Трудно сказать, в какой мере дублирование одной культурной фигуры другою (крестьянина инородцем) просчитывалось Астафьевым и было осознанным приемом «эзопова языка», но, так или иначе, в «Царь-рыбе» существует неявная мотивная параллель между спецпереселением крестьян, перемещенных в конце 1920-х – начале 1930-х годов с мест прежнего обитания на неосвоенные территории[1331], и переселением коренных северных народов в новые для них области под натиском пришельцев (автор упоминает о «застарелой тоске (в глазах туземцев. – А.Р.), о землях <…> благостных, с которых вытеснили их завоеватели в далекий полуночный край…»[1332]). Северный туземец, который часто был проекцией либо отвергаемого и подлежащего символической репрессии («грязный дикарь»), либо желанного и недостижимого («естественный человек»), тут стал зеркальным отражением процессов распада традиционной (крестьянской) идентичности.
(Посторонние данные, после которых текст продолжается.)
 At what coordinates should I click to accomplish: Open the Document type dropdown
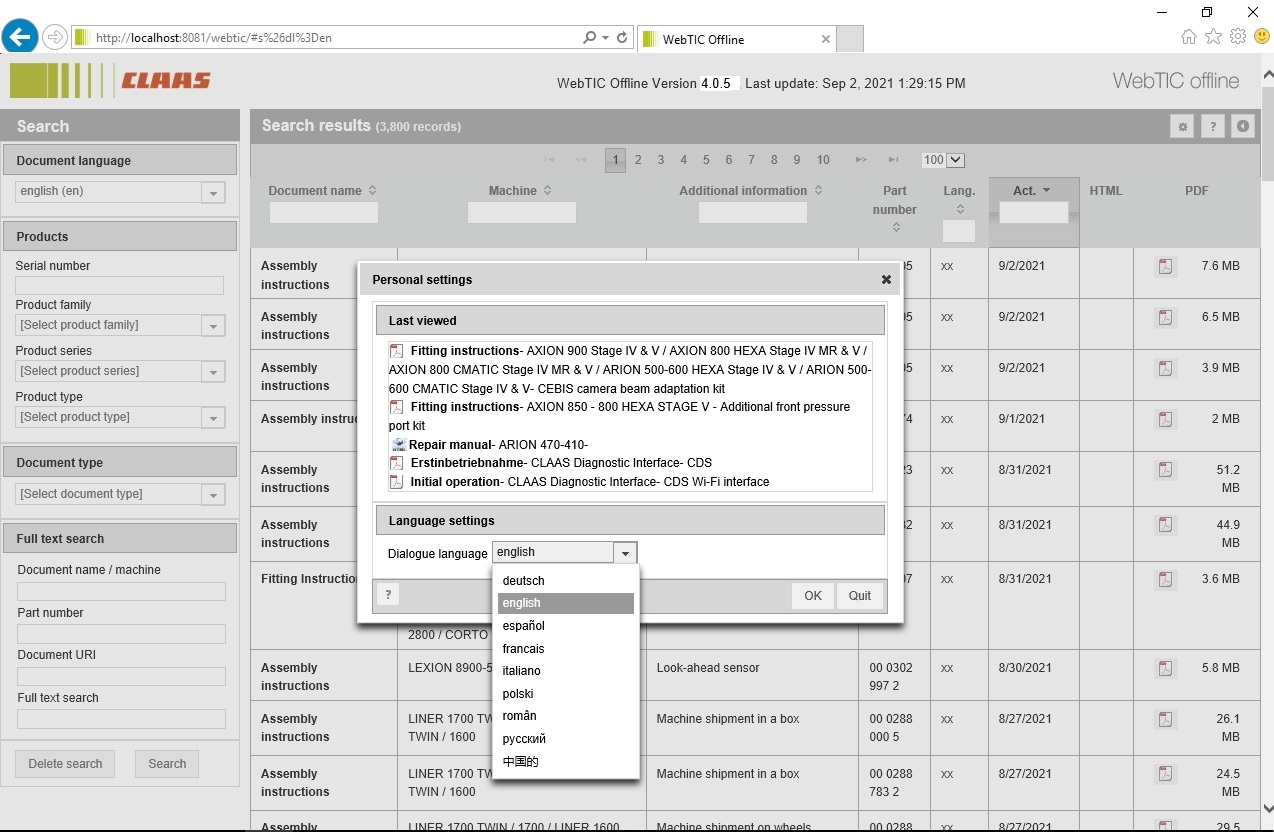click(x=212, y=495)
В этом смысле судьба коренных народов Севера в «Царь-рыбе» недвусмысленно свидетельствует о гибели аутентичных культур и традиции как таковой.
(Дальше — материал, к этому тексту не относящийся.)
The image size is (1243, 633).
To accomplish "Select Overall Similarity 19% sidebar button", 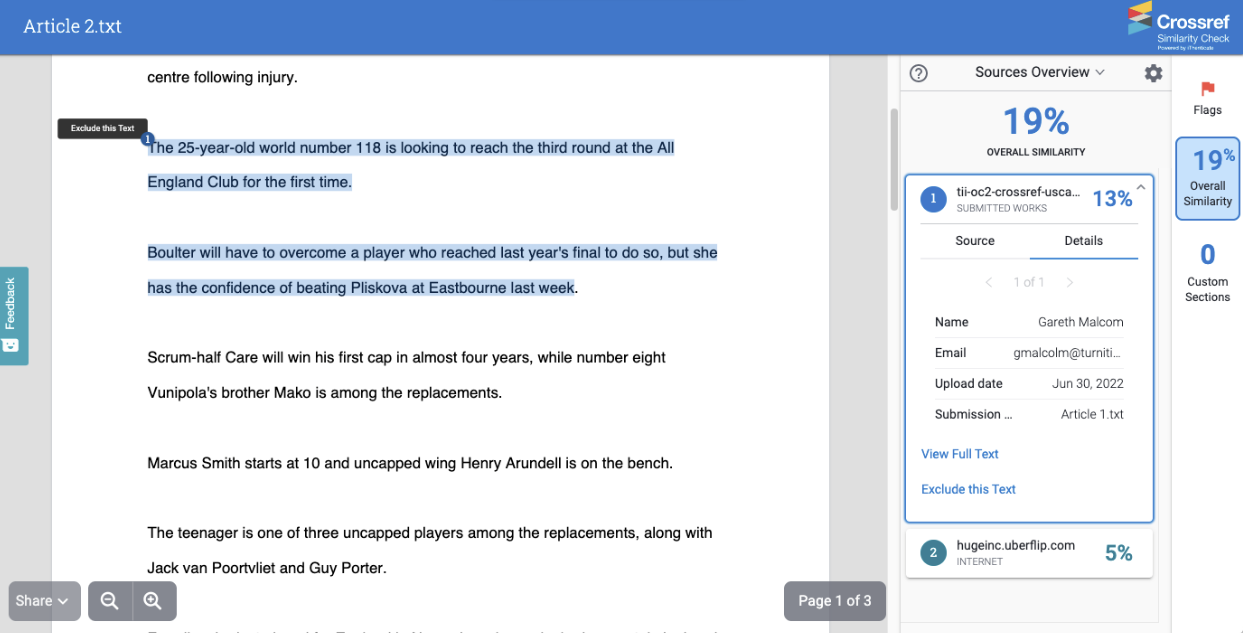I will [x=1207, y=179].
К центральной для «неопочвенничества» проблеме – конфронтации традиции и модернизации выводят Астафьева наблюдения за северными инородцами и сибирскими крестьянами, точнее, за деградацией этих этнокультурных и социальных групп. Пришедшийся на советский период виток модернизации, форсированной и инструментальной, воспринимается писателем в качестве внешнего направленного воздействия, разрушительного по отношению к упорядоченному и разумно устроенному сибирскому миру. Последний изображается как «органичное», основанное на традиции и крестьянском навыке «приспособления» к существующим климату и ландшафту, сосуществование трех различных локальных культур – крестьянской, старообрядческой и туземной, контакты между которыми разнообразны, но ориентированы на поддержание гомеостаза каждой из культур и сибирского мира в целом. Одна из ведущих идей астафьевской историософии, которая начала формироваться еще в «Пастухе и пастушке» (1-я ред. – 1967) и получила концептуальное завершение в романе «Прокляты и убиты» (1994–1995), заключалась в утверждении крестьянского, землепашеского образа жизни как единственно продуктивного и подлинно творческого. Отступление же от него было чревато тотальной «порчей» и в конечном итоге вело к военному или экологическому апокалипсису. В «Царь-рыбе» уничтожение крестьянского сословия, его культуры (с упоминанием неких безличных сил, безымянных начальников, которым зачем-то понадобилось переселять крестьян с места на место) представало одной из главных причин последующего упадка.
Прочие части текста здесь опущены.